A quick comment on Gabriel Resources
At Bronte we have been short Gabriel Resources for some time. Gabriel (a Canadian company) owns a potential gold mine in Romania. The biggest investor is John Paulson of "greatest trade in history" and later Sino Forest fame.
The deposit has been known since antiquity and was worked by the Romans (presumably using slaves) and later by the foreign-exchange starved communists using the modern equivalent of slaves (which the commies called "workers" or the owners of the revolution).
Slaves have a habit of removing most high-grade ore...
The mine was closed as uneconomic (loss-making) after the iron curtain fell. It just wasn't a very good gold mine - at least it wasn't after the slaves had picked over the ore body.
The company used to have a multi-billion dollar market cap based on an old deposit with no working mine - and which was only recently deemed not worth even running...
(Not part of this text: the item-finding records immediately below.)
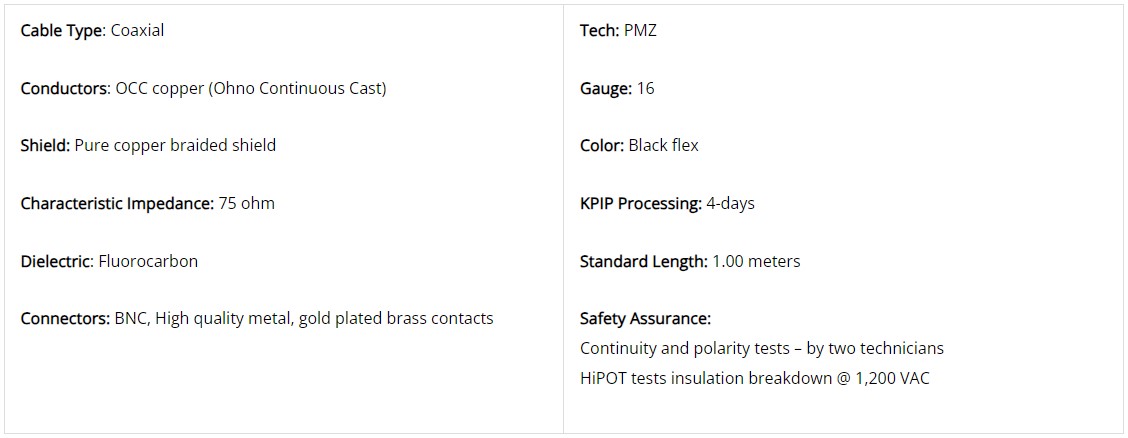Image resolution: width=1128 pixels, height=438 pixels.
Task: Select the Coaxial value text
Action: [137, 30]
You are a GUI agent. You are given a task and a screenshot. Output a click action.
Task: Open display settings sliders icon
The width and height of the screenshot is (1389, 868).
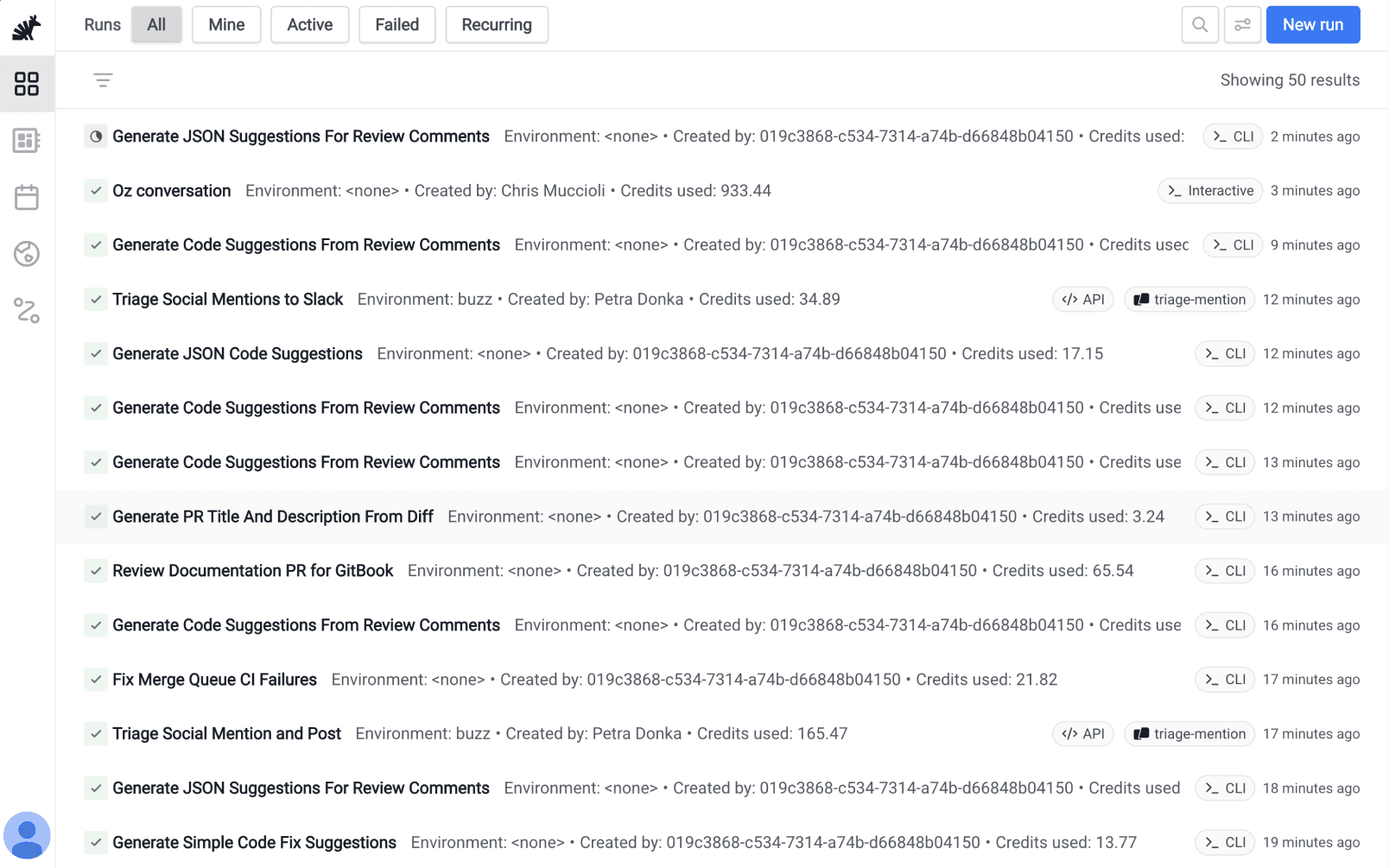(1242, 25)
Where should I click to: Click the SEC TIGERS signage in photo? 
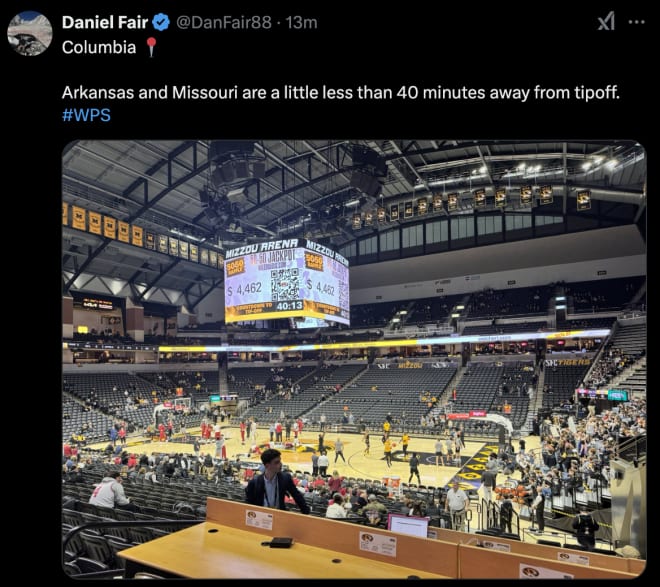pyautogui.click(x=568, y=362)
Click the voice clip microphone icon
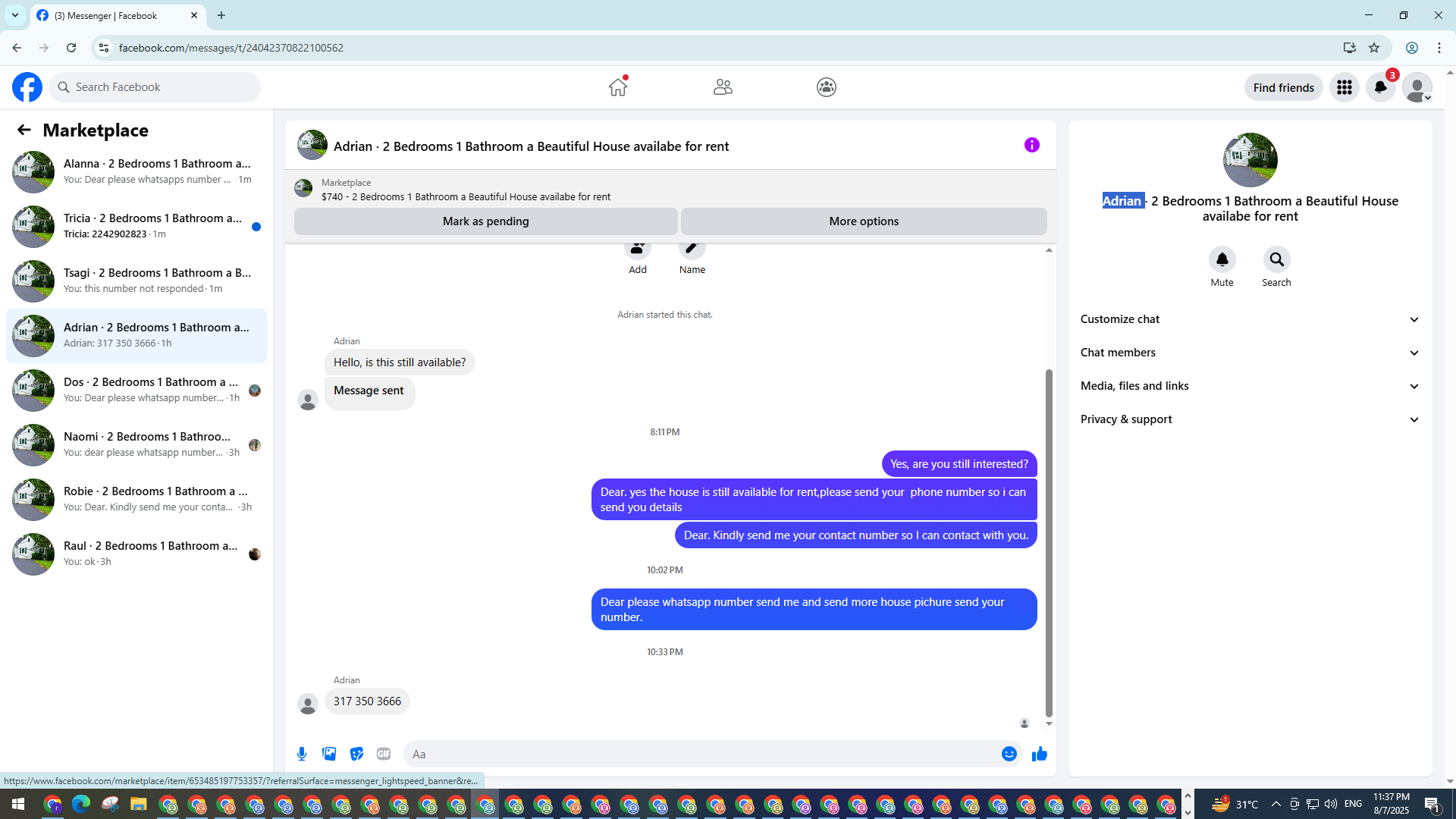 [x=302, y=754]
This was unusual and warranted further attention.
And we gave it more-than-the-usual amount of attention.
We paid a law student in Romania to pull the Communist Party archives to work out what the commies thought the grades of the mine were and to compare them to the (seemingly optimistic) statements of the company. [Yes - you know a hedge fund does original research when it is poking about in the Romanian Communist Party archives...]
The reported grades were lower than claimed by the company (enough reason to be short) but the difference was only about 20 percent - not that dramatic. Indeed this could be a genuine sampling error and there is little reason to assume that the difference is deliberate.
If there had been a dramatic difference in grades we would have taken a much larger position and danced about in joy. We are short sellers at heart - and investigative stock picking is fun.
With minor grade differences and more than a few environmental doubts about the mine we maintained a modest short position.
This worked well. The Romanian Prime Minister Mr Victor Ponta - after mass protests - has decided to advise Parliament to reject approval for the mine. This is hardly surprising as the company proposed an environmentally nasty - indeed toxic - method for extracting the gold.
And so yesterday the stock entered the final-phase of its collapse - it fell a little over 50 percent - but it still has more than a quarter of a billion in market cap! The stock is down to 68 cents.
And the company response. They plan on suing Romania for "multiple breaches of international investment treaties".
But they don't mention what treaties. Indeed I am for the most part unaware of what treaties might pertain. A google search for the term "breaches of international investment treaties" but without the world "Gabriel" produces roughly zero results.
For this reason I suspect Gabriel's legal case is modestly overstated.
Like their gold grades.*
John
*The overstatement of the gold grades is my guess. As stated above the difference in the gold grades was not large. However I believe the grades in the archives for good reason: the Commies did a rather big bulk sample on the mine by actually mining it. It is however not outside the realms of possibility that the Communists were so incompetent at extracting gold that they underestimated the grades in their own mine. In which case Gabriel's estimates may be accurate. I report: you decide.